Continue sem entender as dispensações e a distinção que Deus faz de Israel — o povo com promessas que serão cumpridas no futuro — e a Igreja — um povo com herança celestial, e não terrena — e você nunca irá entender a profecia. Além disso continuará sendo presa fácil dos pasquins proféticos que hoje vêm em forma de livros, sites e vídeos que só produzem inquietação, e não consolo, para os salvos por Cristo.
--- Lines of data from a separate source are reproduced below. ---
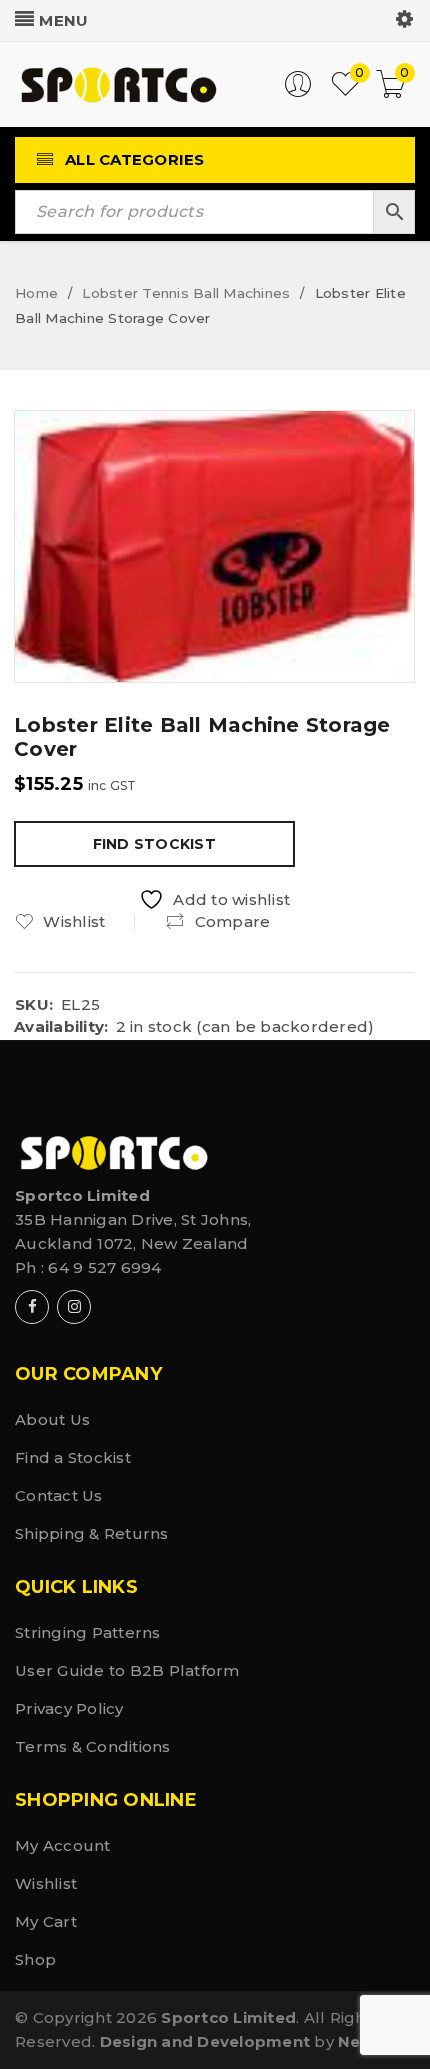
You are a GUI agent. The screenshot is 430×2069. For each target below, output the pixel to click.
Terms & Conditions (93, 1746)
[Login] (298, 92)
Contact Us (59, 1495)
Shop (35, 1959)
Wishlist (46, 1883)
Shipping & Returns (92, 1533)
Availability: (61, 1027)
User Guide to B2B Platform (127, 1670)
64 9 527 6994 (104, 1267)
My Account (63, 1845)
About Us (52, 1419)
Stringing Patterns (88, 1632)
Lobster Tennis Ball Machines (186, 293)
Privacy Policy (69, 1708)
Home (36, 293)
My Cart (46, 1921)
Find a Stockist (73, 1457)
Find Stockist (154, 844)
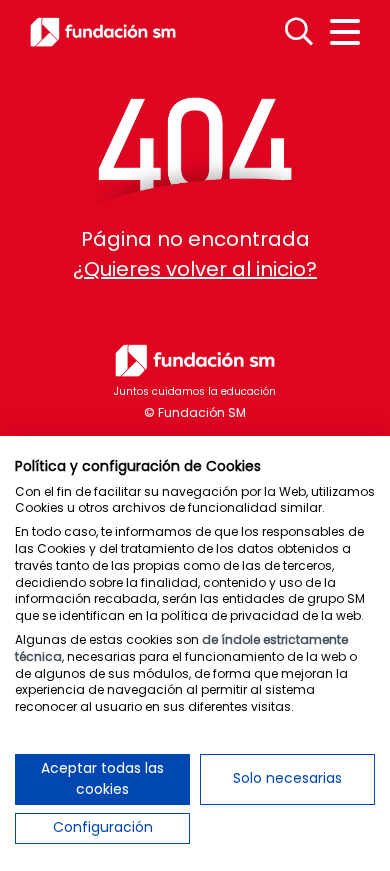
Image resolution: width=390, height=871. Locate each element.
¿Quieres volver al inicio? (195, 269)
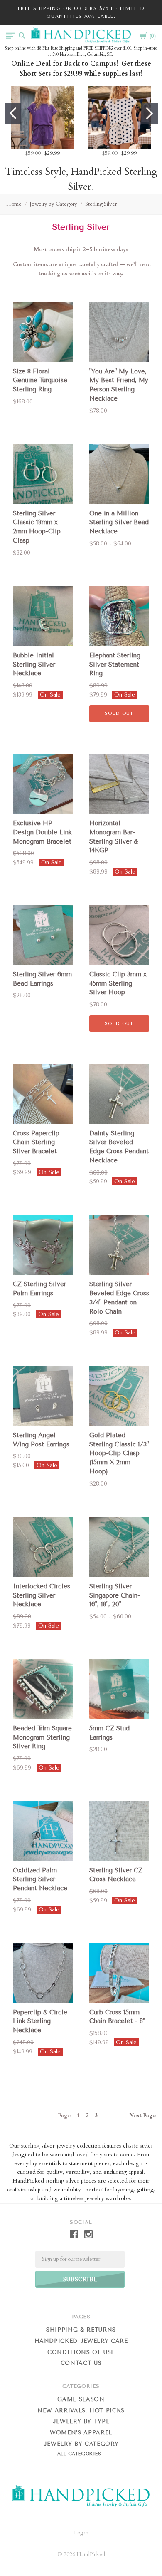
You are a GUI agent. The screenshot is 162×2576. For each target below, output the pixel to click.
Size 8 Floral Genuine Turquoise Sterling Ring (40, 380)
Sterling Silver (101, 204)
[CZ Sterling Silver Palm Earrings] (43, 1245)
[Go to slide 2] (149, 113)
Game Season (80, 2399)
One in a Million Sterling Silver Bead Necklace (119, 522)
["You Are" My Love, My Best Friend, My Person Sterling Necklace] (119, 332)
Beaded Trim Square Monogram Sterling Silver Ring (42, 1737)
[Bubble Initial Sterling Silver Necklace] (43, 616)
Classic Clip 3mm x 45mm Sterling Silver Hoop (118, 983)
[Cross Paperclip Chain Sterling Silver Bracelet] (43, 1094)
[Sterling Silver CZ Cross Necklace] (119, 1831)
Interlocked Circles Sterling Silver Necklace (41, 1595)
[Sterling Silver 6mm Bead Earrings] (43, 935)
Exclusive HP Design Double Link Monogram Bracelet (42, 832)
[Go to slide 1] (13, 113)
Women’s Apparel (81, 2432)
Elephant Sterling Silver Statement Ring (114, 664)
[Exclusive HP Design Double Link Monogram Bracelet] (43, 784)
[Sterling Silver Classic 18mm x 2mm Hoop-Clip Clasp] (43, 474)
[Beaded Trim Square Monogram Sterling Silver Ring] (43, 1689)
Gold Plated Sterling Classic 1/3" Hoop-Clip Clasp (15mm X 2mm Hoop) (119, 1453)
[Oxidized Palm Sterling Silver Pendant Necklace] (43, 1831)
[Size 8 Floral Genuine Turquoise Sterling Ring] (43, 332)
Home (14, 204)
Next (142, 2115)
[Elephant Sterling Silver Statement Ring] (119, 616)
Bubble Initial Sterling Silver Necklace (34, 664)
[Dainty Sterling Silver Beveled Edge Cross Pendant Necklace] (119, 1094)
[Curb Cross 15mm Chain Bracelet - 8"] (119, 1973)
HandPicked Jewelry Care (81, 2341)
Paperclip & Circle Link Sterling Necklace (40, 2021)
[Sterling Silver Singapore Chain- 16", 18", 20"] (119, 1547)
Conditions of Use (81, 2352)
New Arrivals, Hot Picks (81, 2410)
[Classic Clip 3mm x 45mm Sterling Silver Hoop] (119, 935)
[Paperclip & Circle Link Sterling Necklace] (43, 1973)
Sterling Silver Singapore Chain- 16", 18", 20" (114, 1595)
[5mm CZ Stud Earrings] (119, 1689)
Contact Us (81, 2363)
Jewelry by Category (53, 204)
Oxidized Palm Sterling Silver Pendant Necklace (40, 1879)
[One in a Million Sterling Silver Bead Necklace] (119, 474)
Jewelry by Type (81, 2421)
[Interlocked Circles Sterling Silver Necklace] (43, 1547)
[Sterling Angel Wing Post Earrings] (43, 1396)
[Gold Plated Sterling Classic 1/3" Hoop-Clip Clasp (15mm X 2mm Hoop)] (119, 1396)
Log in (81, 2532)
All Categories (80, 2454)
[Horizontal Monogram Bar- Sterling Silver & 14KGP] (119, 784)
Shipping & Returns (81, 2330)
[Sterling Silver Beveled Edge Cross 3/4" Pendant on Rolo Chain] (119, 1245)
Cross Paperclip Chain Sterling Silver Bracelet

Isso impedirá você de desfrutar da preciosa esperança do iminente encontro com o Senhor nos ares, e fará com que viva aos sobressaltos à medida que novas notícias aterradoras surgirem nos jornais e forem costuradas nesse horrível Frankenstein profético que esses autores nunca terminam de produzir.

Afinal, o ISIS é um “new kid on the block”, se considerar que seu passado mais remoto só chega até 1999, e a sigla atual surgiu apenas em 2013. Em suma, nenhum autor de livros proféticos esteve correto antes disso em seus vaticínios e achar que nada mais virá depois desse movimento é ingenuidade. Portanto, quando assistir um vídeo alardeando que o ISIS é a última bolacha do pacote em termos de profecia, vá devagar porque o andor neste caso nem é nem de barro, mas de areia. Pode até ser que este e outros grupos deixem resíduos que farão parte da profecia, mas esta só terá seu cumprimento após o arrebatamento da Igreja, que é quando o relógio profético voltará a bater.

Quando alguém me envia algum texto ou vídeo alarmista desses supostamente proféticos eu nem vejo. Não há consolo algum nessas publicações, mas existe um consolo grande no que Deus diz em sua Palavra concernente à esperança que é para a Igreja:

“Depois nós, os que ficarmos vivos, seremos arrebatados juntamente com eles nas nuvens, a encontrar o Senhor nos ares, e assim estaremos sempre com o Senhor. Portanto, consolai-vos uns aos outros com estas palavras” (1 Tessalonicenses 4:17-18).